A bidirectional RNN calculates two types of hidden-states at it’s output:

  • The first type is the same as described up to now in this notebook. I.e. the current recurrent hidden layer output \(h^1(t)\) is calculated from the current input \(x(t)\) and the recurrent hidden output from the previous time-step \(h^1(t-1)\).

  • The second type calculates recurrent hidden states in the backward direction. I.e the current recurrent hidden layer output \(h'^1(t)\) is calculated from the current input \(x(t)\) and the recurrent hidden output from the next time-step \(h'^1(t+1)\).

bidirectionalRNN

The output of the network is then calculated from both hidden states \(h^1(t)\) and \(h'^1(t)\). In this way not only dependencies from previous inputs, but also from future inputs is taken into account. This is particular helpful in Natural Language Processing tasks, where inputs are successive words.

Bidirectional RNNs are implemented by stacking together two RNN-layer modules, where each layer can be of any RNN-type, e.g. simple RNN, LSTM or GRU.

Long-short-Term-Memory (LSTM) networks#

Simple RNNs, as described and depicted in Simple RNN, suffer from an important problem: Applying Stochastic Gradient Descent allows to learn short-term dependencies quite well, but the network is not capable to learn long-term dependencies. The reason for this drawback is the vanishing gradient problem: In SGD weights are updated proportional to the gradient of the loss-function with respect to the specific weight. In some areas of the networks these gradients get marginal, i.e. the weights are not adapted any longer. S. Hochreiter and J. Schmidhuber studied the problem of vanishing gradients in simple RNNs in their famous paper Long short-term Memory and they proposed a new type of RNN, which circumvents this problem and is able to learn also long-term dependencies. The architecture of such a Long short-term Memory Network (LSTM) is depicted below:

lstm

As shown in the figure above a LSTM keeps and updates a so called cell-state. This cell-state mainly realises the memory. The network is able to learn, which parts in the memory (cell-state) can be forgotten and which parts of the memory shall be updated. The new hidden-state \(h^1(t)\) depends not only on the previous hidden state \(h^1(t-1)\) and the current input \(x(t)\), but also on the memory (cell-state).

The forget-gate outputs a filter \(f(t)\) which determines the information of the memory (cell-state), that can be forgotten. The second gate outputs \(i(t)\), which determines which parts of the memory shall be updated and the output \(\underline{C}(t)\) determines how this update shall look like. The last gate at the bottom defines how the hidden-state shall be updated in dependance of the current input, the previous hidden state \(h^1(t-1)\) the new cell-state (memory).

Since LSTMs are a special kind of RNNs, all application-categories, described in subsection RNN application categories are also applicable for them.

Gated Recurrent Unit (GRU)#

Recurrent Neural Networks with Gated Recurrent Unit (GRU) have been introduced in Cho et al: On the Properties of Neural Machine Translation: Encoder–Decoder Approaches.
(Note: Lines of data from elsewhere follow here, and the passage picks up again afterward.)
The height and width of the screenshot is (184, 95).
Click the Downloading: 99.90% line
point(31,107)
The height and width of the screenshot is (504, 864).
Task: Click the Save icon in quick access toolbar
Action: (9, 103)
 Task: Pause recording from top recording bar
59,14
They perform as well as LSTMs on sequence modelling, while being conceptually simpler. As shown in the figure below, similar to the LSTM unit, the GRU has gating units that modulate the flow of information inside the unit, however, without having a separate cell-state memory. The output of the GRU \(h^1(t)\) is a linear interpolation of the previous output \(h^1(t-1)\) and a candidate output \(\underline{h}^1(t)\). The weighting of these two elements is defined by the update-filter \(i(t)\). The output \(f(t)\) of the forget-gate determines which parts from the previous hidden state \(h^1(t-1)\) can be forgotten in the calculation of the candidate output \(\underline{h}^1(t)\).

abstrgru

An empirical evaluation of LSTMs and GRUs can be found in Chung et al, Empirical Evaluation of Gated Recurrent Neural Networkson Sequence Modeling.